Supplied data Block Start
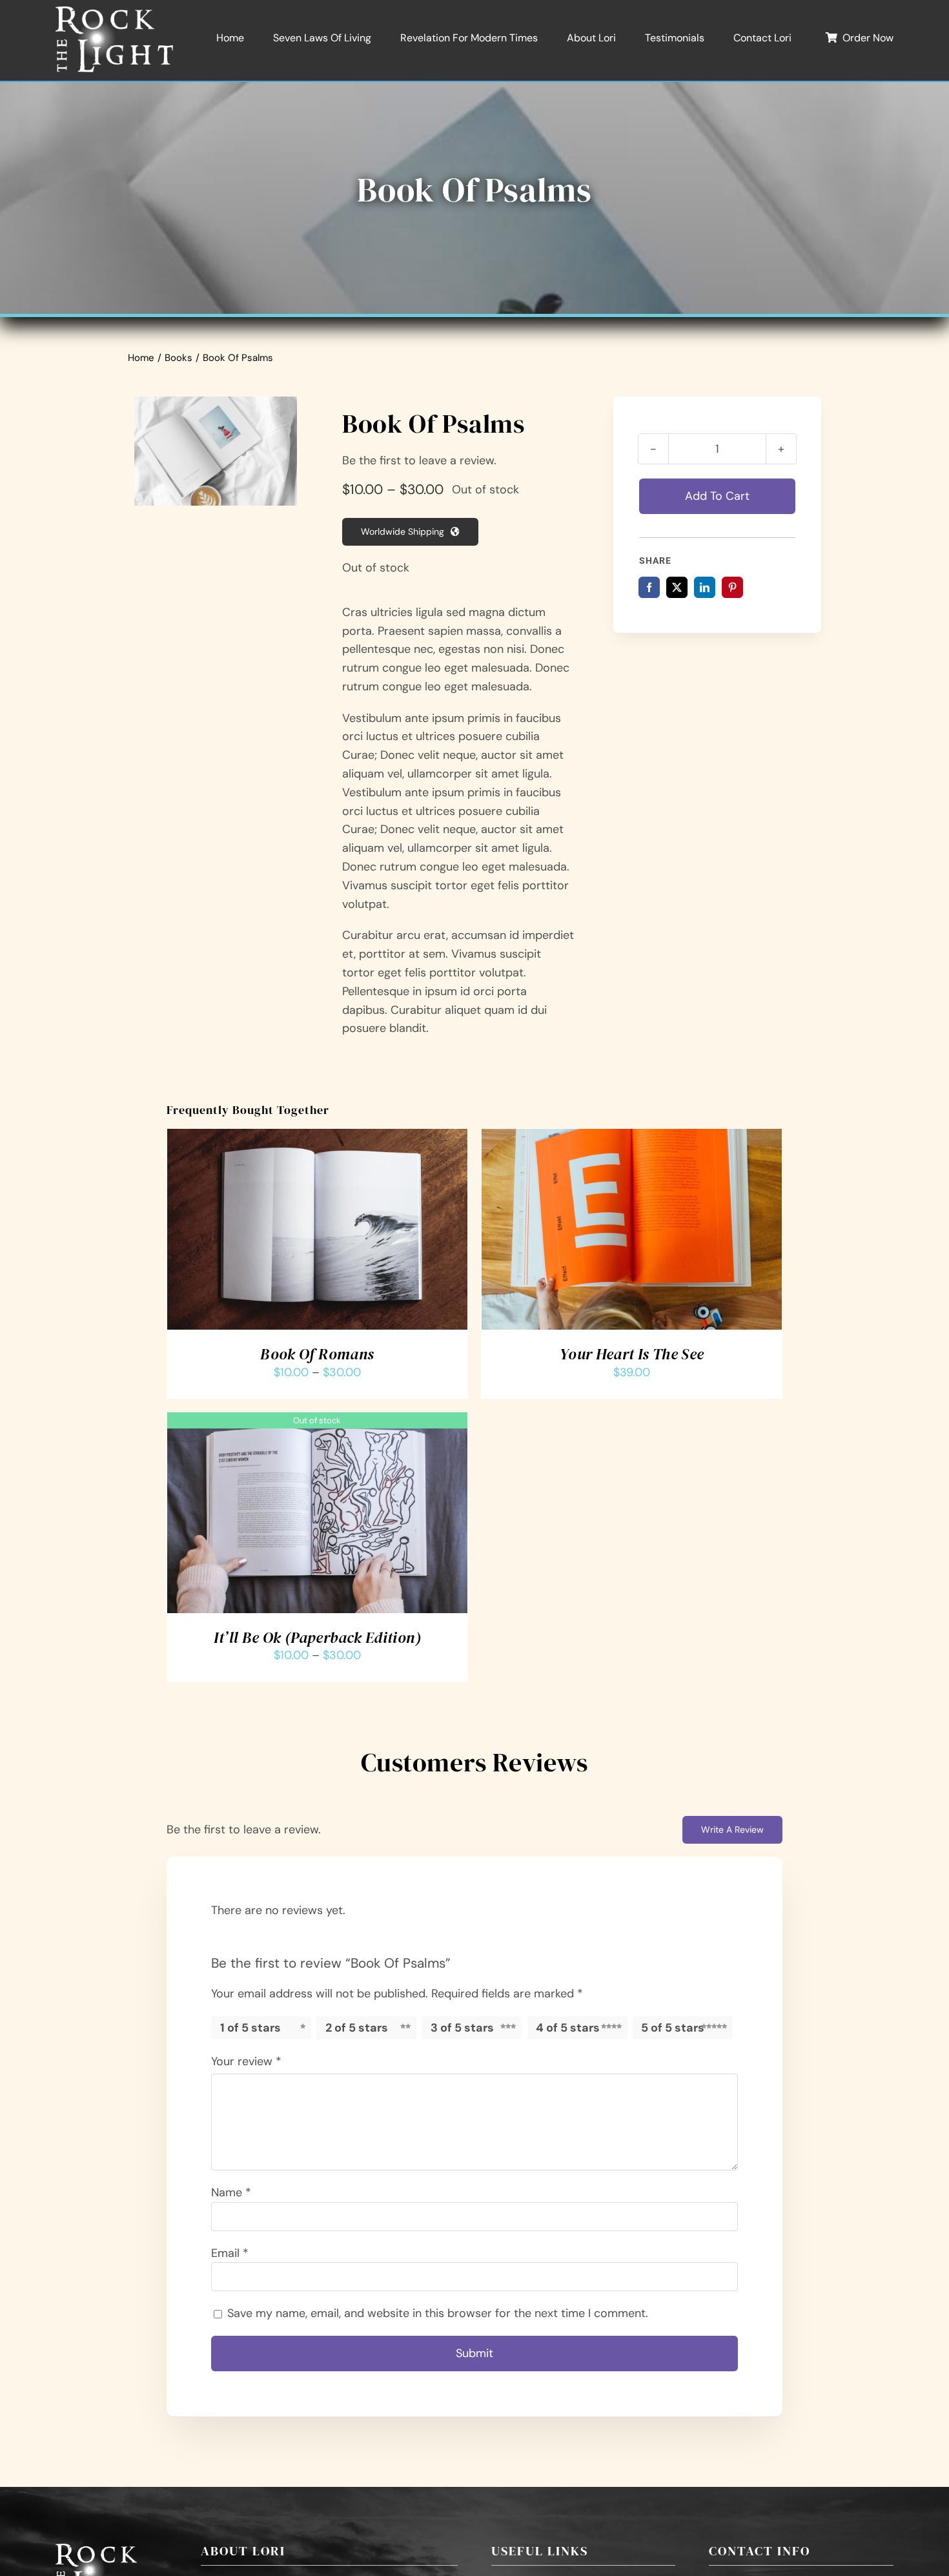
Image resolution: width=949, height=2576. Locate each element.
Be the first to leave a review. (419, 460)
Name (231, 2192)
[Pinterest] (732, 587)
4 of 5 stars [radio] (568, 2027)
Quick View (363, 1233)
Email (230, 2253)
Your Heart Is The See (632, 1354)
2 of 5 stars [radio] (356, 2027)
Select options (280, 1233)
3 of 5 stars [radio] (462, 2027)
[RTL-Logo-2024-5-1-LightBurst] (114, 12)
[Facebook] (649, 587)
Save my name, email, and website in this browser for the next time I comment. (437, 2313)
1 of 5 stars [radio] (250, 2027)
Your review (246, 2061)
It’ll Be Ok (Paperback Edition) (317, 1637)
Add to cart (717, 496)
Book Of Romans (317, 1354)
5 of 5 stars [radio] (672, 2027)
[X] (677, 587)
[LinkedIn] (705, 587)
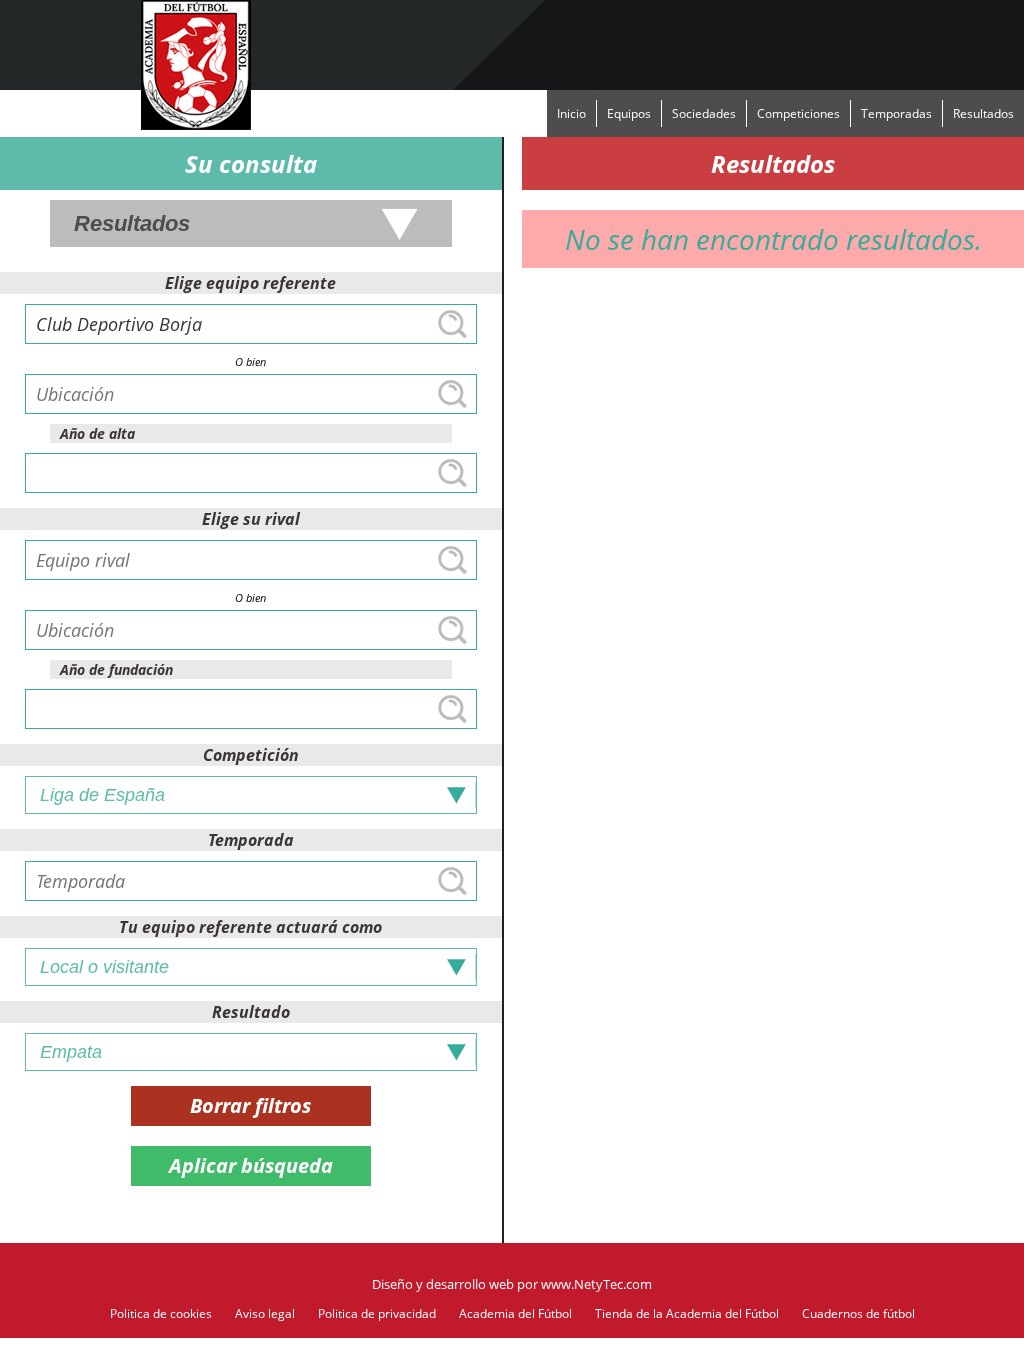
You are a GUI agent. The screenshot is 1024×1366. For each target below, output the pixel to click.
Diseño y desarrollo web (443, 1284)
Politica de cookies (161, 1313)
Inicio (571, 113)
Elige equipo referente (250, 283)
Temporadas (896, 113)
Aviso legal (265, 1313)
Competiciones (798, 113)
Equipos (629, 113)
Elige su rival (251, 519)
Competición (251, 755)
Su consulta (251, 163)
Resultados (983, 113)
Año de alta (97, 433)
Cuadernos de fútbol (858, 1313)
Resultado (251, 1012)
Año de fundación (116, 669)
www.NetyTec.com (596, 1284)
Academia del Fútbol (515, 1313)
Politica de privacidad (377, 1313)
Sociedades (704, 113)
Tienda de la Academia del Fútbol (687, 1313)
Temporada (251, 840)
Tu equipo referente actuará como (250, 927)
Supplied data Block End
§ **Exercise directions**
Show all lines above containing "each".

§ **Solution to the problem**
Image resolution: width=949, height=2576. Locate each element.
You are a GUI agent. The screenshot is 1024×1366. For each target below, output the pixel to click.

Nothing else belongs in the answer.